• _DATA ROWS_:
»»

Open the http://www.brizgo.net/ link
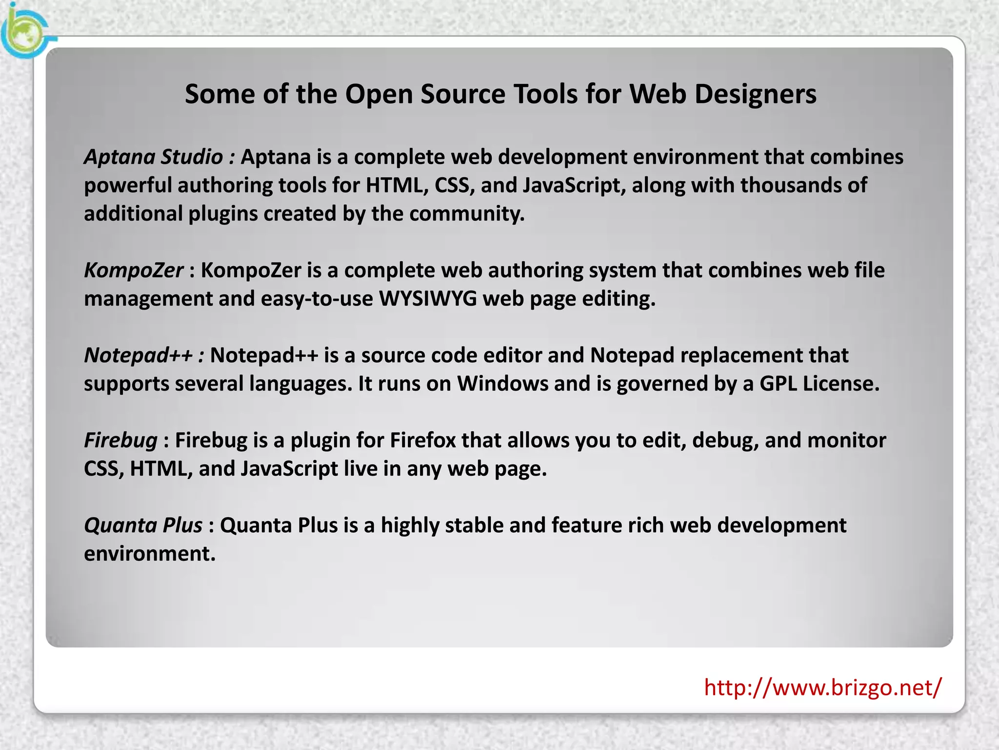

««
»»

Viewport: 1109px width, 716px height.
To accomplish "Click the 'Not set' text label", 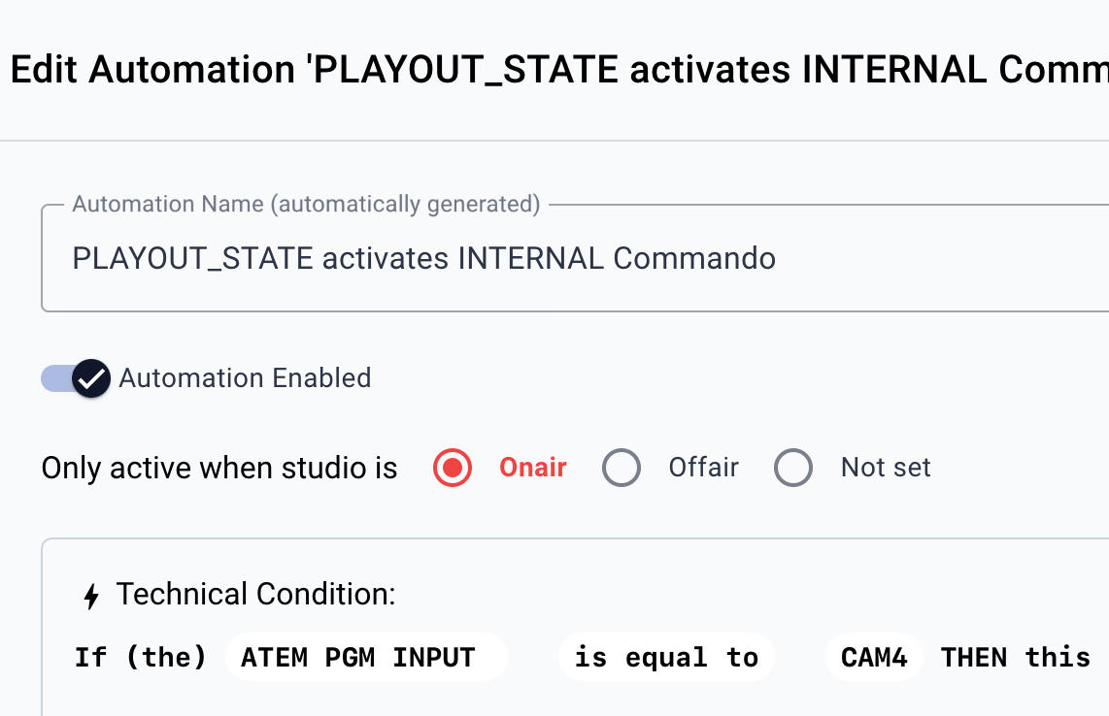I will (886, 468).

««
»»

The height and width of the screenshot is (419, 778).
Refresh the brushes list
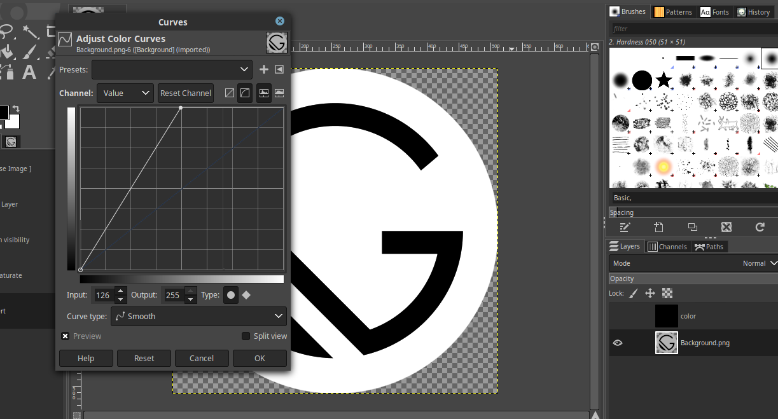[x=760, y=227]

««

Copy the listing word for word from the line with "The height and" up to and including the line with "[x=760, y=227]", leaving out the pictures.

The height and width of the screenshot is (419, 778).
Refresh the brushes list
[x=760, y=227]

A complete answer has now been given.